_TO DO:_ Set down the passage about the Skokie Shops word for word, starting at "Skokie Shops is" and ending at "fleet of railcars.".

_EXERCISE PASSAGE:_
****************

Chicago "L" rail yard and shops

Skokie Shops is a heavy maintenance facility for the Chicago "L" system, operated by the Chicago Transit Authority and located in Skokie, Illinois. The Skokie Shops are equipped to perform comprehensive inspection, servicing, and rebuilding for the CTA's fleet of railcars.

The shops opened in 1926 along the Chicago North Shore and Milwaukee Railroad's Skokie Valley Route, part of which also had local service provided by the Chicago Rapid Transit Company. The CRT used the Skokie Shops to maintain its fleet for the Chicago "L", and the CTA (its successor) continued to use the shops after "L" service to Skokie ended in 1948. The shops are connected to the "L" system by the present-day Yellow Line, which began operation in 1964.

== Services ==
The Skokie Shops are the CTA's main heavy maintenance facility for "L" trains used in revenue (passenger-carrying) service. The shops employ a staff of skilled tradespeople, including electricians, carpenters, machinists, and blacksmiths.

The Skokie Shops are equipped to perform comprehensive heavy maintenance on "L" trains, including collision repairs and mid-life overhauls. The shops feature heavy machinery for removing, inspecting, pressing, and truing train wheels.

****************

_ENTRIES PROVIDED:_

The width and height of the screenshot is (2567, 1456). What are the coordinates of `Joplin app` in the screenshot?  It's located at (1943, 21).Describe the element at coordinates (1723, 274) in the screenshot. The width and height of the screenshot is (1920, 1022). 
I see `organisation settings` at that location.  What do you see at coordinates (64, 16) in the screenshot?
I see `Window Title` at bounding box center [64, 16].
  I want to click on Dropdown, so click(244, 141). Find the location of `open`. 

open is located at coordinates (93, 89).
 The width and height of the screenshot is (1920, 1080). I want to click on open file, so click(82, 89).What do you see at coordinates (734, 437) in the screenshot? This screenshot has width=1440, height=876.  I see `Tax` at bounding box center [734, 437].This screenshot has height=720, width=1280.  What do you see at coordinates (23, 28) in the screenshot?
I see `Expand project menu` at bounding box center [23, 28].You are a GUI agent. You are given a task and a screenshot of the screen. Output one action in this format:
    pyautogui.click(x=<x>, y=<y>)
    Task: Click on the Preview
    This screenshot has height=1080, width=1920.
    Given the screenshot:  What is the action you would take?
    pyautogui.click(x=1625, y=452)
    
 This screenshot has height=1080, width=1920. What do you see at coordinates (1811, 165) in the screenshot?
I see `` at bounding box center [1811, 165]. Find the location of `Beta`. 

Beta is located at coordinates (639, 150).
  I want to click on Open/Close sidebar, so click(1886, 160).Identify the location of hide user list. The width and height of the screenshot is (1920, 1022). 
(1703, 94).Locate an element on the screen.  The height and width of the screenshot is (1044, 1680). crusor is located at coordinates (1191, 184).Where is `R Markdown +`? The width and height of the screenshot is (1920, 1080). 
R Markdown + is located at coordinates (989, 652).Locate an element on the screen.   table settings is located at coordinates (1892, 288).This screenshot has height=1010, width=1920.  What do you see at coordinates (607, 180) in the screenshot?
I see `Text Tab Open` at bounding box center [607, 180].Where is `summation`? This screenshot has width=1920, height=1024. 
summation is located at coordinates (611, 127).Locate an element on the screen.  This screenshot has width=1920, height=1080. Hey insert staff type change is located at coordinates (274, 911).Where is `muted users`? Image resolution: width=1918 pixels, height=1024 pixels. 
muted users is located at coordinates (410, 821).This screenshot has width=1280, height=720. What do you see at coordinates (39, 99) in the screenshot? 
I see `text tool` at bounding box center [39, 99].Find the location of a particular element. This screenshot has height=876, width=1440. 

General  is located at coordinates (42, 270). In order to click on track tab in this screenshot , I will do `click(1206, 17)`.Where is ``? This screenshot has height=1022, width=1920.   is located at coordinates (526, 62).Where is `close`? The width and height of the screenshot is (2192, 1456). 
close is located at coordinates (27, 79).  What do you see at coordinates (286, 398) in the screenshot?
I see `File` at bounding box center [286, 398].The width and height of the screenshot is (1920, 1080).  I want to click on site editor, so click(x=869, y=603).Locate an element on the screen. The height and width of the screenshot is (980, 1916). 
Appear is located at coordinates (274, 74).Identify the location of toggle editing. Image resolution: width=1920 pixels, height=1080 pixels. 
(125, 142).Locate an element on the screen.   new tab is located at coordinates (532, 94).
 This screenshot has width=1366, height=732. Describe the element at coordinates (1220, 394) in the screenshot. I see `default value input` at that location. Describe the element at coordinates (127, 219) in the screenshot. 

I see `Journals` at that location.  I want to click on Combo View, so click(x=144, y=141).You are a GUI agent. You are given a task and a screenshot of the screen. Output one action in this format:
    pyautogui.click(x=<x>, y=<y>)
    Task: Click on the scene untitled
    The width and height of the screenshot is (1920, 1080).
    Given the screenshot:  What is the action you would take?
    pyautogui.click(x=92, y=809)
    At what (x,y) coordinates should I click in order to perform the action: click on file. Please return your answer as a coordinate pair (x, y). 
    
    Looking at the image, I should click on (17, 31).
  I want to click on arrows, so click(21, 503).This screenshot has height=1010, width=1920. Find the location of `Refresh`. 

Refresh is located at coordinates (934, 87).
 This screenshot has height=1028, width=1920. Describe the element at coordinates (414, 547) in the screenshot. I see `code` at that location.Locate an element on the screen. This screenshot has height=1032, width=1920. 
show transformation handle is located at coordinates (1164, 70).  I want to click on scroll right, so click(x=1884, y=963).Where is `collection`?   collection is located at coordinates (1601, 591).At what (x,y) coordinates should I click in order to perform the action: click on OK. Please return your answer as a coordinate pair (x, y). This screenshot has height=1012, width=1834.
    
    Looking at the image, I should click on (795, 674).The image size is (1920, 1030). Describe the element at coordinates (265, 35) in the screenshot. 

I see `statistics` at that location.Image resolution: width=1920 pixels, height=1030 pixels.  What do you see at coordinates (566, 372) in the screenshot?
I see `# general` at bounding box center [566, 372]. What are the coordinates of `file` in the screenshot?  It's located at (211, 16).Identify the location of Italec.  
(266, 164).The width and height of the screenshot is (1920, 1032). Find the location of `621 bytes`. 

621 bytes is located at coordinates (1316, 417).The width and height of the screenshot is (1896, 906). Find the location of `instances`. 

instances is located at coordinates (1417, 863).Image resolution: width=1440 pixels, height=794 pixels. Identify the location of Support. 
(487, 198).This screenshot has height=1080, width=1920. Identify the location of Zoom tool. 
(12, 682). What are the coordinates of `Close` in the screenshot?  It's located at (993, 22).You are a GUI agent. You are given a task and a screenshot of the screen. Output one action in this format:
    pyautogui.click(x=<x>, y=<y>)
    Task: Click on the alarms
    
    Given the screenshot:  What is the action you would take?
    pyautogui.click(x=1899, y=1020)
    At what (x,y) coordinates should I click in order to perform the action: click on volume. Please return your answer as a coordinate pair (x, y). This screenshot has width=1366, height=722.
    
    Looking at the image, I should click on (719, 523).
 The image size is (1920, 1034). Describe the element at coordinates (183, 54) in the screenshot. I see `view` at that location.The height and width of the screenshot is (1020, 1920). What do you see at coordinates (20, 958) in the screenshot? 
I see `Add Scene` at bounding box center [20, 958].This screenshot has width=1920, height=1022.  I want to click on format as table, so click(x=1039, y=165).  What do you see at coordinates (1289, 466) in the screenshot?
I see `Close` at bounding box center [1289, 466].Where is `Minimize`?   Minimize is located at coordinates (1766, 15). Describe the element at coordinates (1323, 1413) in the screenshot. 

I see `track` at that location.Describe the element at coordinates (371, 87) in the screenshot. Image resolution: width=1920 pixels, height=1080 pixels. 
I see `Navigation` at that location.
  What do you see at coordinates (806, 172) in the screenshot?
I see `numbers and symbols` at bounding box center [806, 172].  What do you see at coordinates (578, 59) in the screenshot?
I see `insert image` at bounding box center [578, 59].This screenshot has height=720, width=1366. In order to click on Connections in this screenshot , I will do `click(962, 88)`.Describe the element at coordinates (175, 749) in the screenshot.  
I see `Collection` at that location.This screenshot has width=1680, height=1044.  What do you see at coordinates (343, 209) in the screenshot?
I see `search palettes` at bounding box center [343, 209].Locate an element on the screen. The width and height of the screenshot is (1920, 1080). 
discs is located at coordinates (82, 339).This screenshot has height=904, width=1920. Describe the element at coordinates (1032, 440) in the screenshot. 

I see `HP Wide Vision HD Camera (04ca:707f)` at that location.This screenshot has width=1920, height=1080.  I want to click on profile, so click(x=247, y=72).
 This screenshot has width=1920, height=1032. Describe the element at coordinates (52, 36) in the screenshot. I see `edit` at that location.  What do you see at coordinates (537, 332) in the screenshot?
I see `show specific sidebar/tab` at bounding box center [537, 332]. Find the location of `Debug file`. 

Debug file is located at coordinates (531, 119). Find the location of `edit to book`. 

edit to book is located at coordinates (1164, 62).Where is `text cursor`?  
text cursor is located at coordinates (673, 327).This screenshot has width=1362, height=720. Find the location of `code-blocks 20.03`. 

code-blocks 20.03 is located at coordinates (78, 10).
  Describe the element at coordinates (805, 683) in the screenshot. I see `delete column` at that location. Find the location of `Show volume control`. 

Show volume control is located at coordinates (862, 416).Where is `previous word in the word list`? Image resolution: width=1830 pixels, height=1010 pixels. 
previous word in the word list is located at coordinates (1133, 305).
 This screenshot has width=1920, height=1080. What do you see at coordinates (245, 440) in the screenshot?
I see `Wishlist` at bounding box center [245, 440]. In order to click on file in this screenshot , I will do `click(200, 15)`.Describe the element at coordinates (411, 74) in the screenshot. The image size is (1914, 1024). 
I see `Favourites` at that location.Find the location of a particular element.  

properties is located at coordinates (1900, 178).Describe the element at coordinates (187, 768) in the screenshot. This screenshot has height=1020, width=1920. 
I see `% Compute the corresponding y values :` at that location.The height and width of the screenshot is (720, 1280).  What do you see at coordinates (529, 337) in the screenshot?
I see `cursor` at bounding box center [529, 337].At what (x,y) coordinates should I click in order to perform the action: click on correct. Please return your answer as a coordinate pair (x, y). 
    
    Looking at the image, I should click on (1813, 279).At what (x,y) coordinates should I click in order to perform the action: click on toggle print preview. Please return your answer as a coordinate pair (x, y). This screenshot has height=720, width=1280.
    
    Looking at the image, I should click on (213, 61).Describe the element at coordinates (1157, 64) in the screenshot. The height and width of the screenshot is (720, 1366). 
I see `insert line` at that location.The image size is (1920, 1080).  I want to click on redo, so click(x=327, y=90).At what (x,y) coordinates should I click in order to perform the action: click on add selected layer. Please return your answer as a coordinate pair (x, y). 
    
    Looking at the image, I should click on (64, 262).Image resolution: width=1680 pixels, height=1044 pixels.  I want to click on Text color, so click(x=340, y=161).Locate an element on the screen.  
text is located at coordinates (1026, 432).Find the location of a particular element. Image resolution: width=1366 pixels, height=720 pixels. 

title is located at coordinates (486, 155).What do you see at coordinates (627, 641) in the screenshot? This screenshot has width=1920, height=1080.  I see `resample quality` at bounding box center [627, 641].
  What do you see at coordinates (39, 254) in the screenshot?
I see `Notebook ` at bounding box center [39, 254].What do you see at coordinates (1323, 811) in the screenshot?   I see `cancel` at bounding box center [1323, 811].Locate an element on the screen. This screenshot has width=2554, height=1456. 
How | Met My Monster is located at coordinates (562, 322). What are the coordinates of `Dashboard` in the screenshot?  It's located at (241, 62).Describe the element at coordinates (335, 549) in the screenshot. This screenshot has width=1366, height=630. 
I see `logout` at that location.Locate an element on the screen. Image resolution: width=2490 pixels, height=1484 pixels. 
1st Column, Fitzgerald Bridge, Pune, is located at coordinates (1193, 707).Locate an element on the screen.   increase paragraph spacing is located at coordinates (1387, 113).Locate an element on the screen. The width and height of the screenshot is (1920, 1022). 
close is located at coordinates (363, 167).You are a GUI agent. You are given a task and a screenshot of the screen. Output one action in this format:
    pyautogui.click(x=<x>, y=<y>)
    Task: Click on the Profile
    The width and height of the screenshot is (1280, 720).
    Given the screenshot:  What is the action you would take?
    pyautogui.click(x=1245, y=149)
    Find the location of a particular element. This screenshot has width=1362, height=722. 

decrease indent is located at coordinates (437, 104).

****************

_EXERCISE RESULT:_
Skokie Shops is a heavy maintenance facility for the Chicago "L" system, operated by the Chicago Transit Authority and located in Skokie, Illinois. The Skokie Shops are equipped to perform comprehensive inspection, servicing, and rebuilding for the CTA's fleet of railcars.